Crypto Hacks Surge 10% in H1 2025, North Korea Linked to $1.6 Billion Theft

The first half of 2025 has seen a significant surge in crypto hacking, with infrastructure attacks and state-sponsored activities playing a major role. According to the latest report by blockchain intelligence platform TRM Labs, the first half of this year lost more than $2.1 billion across at least 75 distinct hacks and exploits. This figure is 10% higher than the previous H1 crypto hacking record from 2022 and nearly equal to the total stolen amount over the entire year of 2024. This data highlights an increasingly concentrated threat to digital assets.

Infrastructure attacks, such as private key and seed phrase thefts, and front-end compromises, accounted for over 80% of stolen funds in H1 2025. These attacks were, on average, ten times larger than other attack types. Protocol exploits, including flash loan and reentrancy attacks, accounted for 12% of the total stolen funds. These attacks target vulnerabilities in a blockchain’s smart contracts or core logic to steal funds or disrupt system behavior, showing persistent vulnerabilities in DeFi smart contracts.
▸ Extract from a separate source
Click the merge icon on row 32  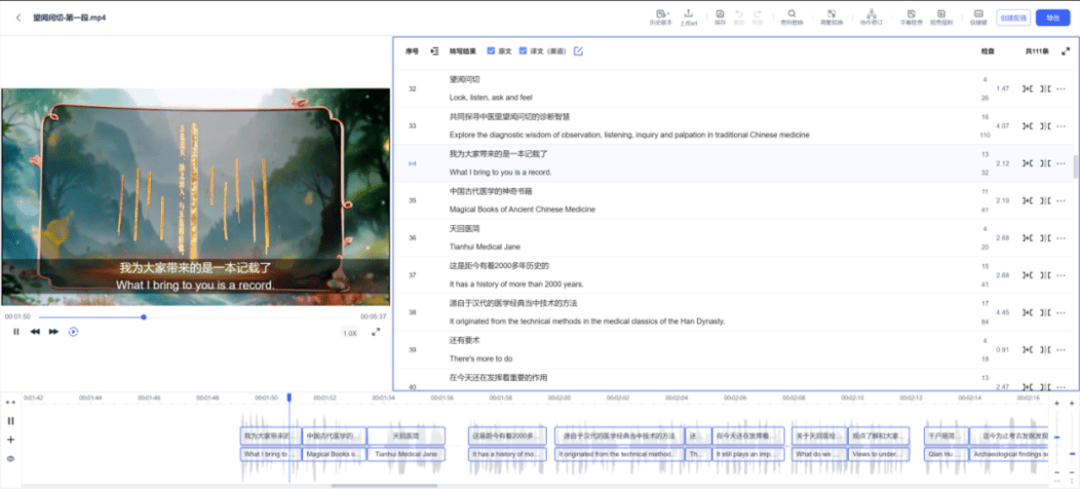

The report also highlights the persistent and alarming role of state-sponsored crypto attacks. North Korea-linked groups, such as the notorious Lazarus, were behind the Bybit incident, which alone accounted for nearly 70% of the total stolen amount in H1 2025. These groups are responsible for $1.6 billion, or some 70%, of the total stolen amount in H1 2025. TRM Labs describes them as “the most prolific nation-state threat actor in the crypto space.” North Korea is leveraging illicit crypto gains not only to evade sanctions but also as an integral component of its statecraft.
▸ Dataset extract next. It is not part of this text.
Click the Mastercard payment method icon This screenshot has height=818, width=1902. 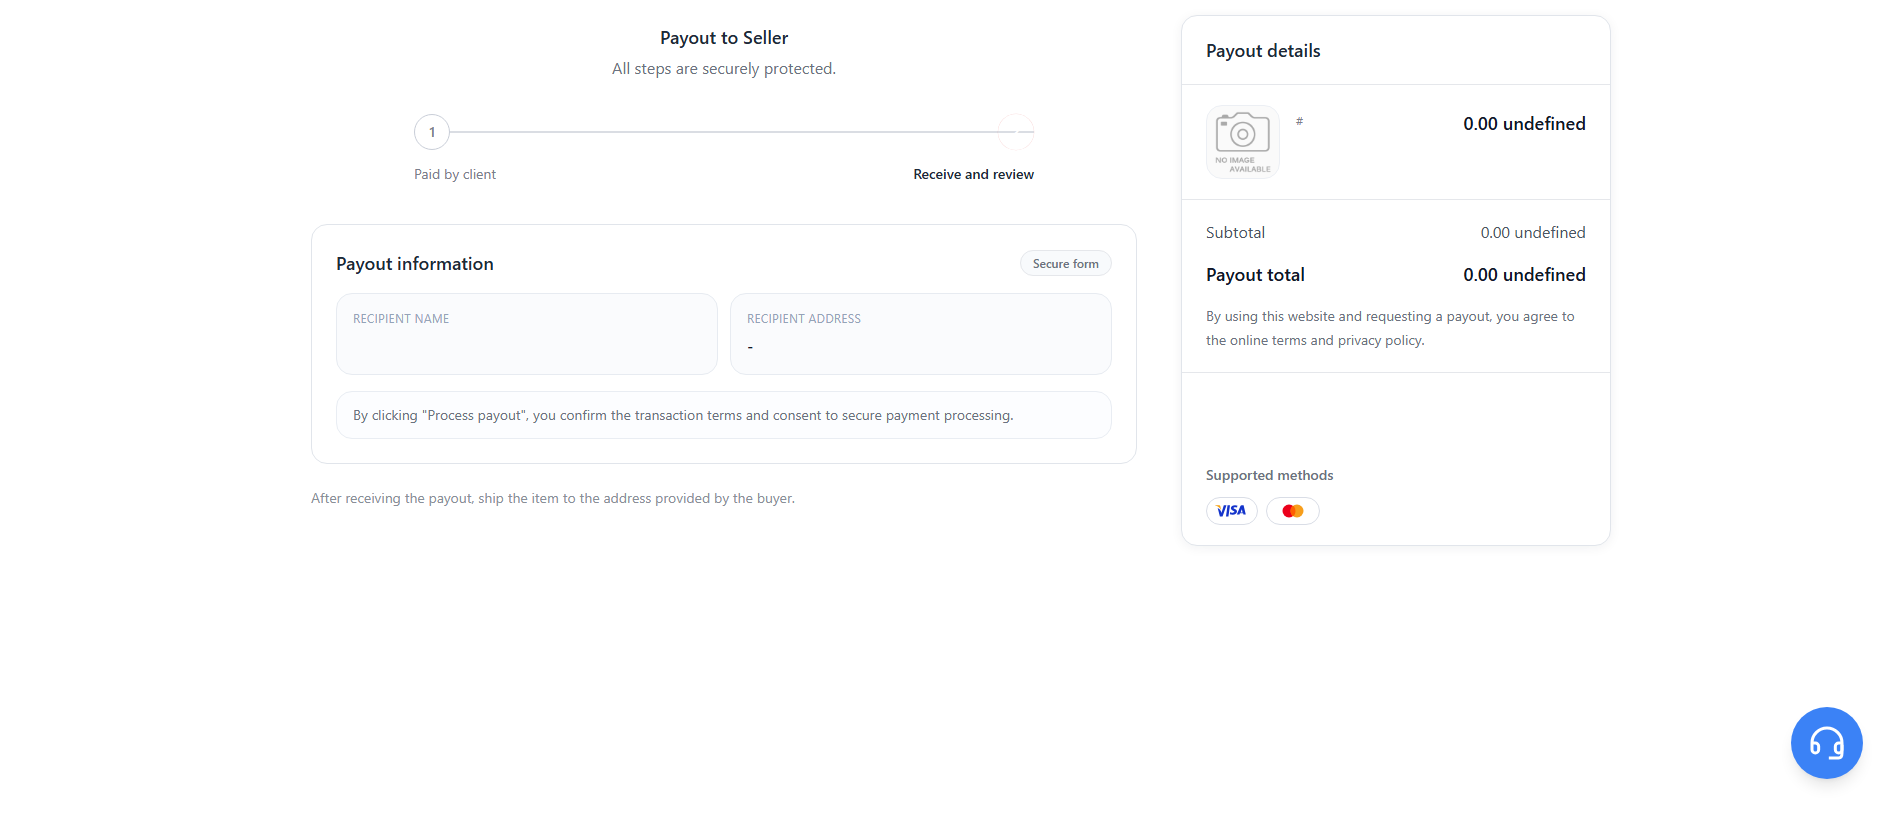[x=1293, y=511]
Other significant threats include the Israel-linked group Gonjeshke Darande, also known as Predatory Sparrow. This group hacked Iran’s largest crypto exchange, Nobitex, on 18 June, stealing $90 million. The group released the platform’s full source code, exposing users to further risk. This attack suggests that other state actors may increasingly leverage crypto hacks for geopolitical ends. The attackers transferred stolen funds to deliberately unspendable vanity addresses, suggesting political motives.
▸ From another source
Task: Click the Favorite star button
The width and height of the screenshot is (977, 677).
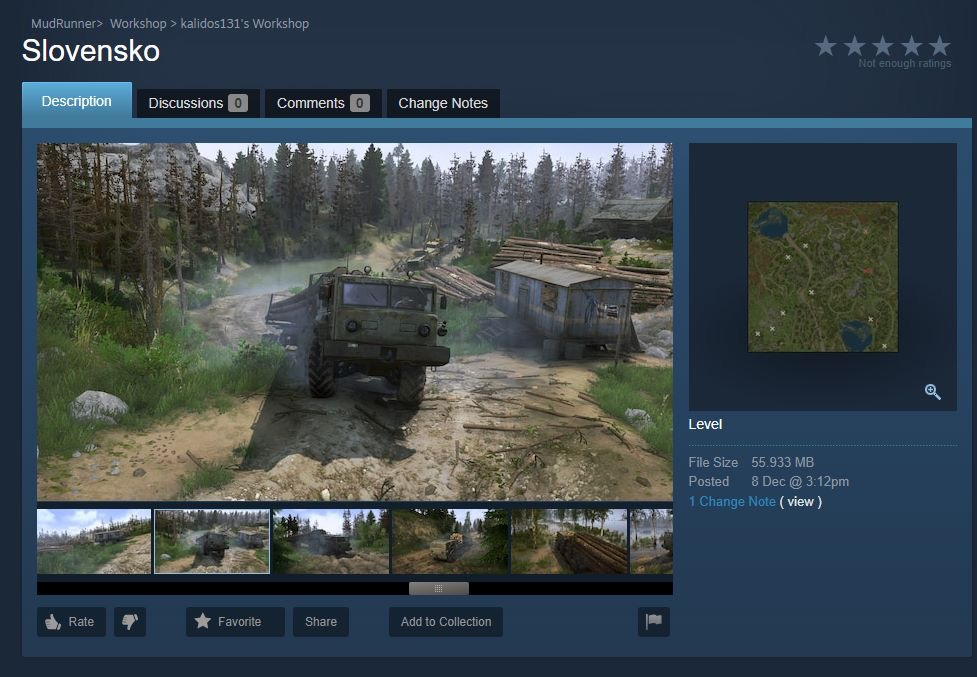Action: pyautogui.click(x=235, y=622)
TRM Labs concludes that the path forward requires multifaceted collaboration. This includes better cooperation among global law enforcement, financial intelligence units, and specialized blockchain intelligence firms. As digital assets increasingly intertwine with national security, so too will the sophistication and geopolitical motives of their exploiters. The report warns that massive breaches, often linked to nation-state operations, now demand more than traditional cybersecurity.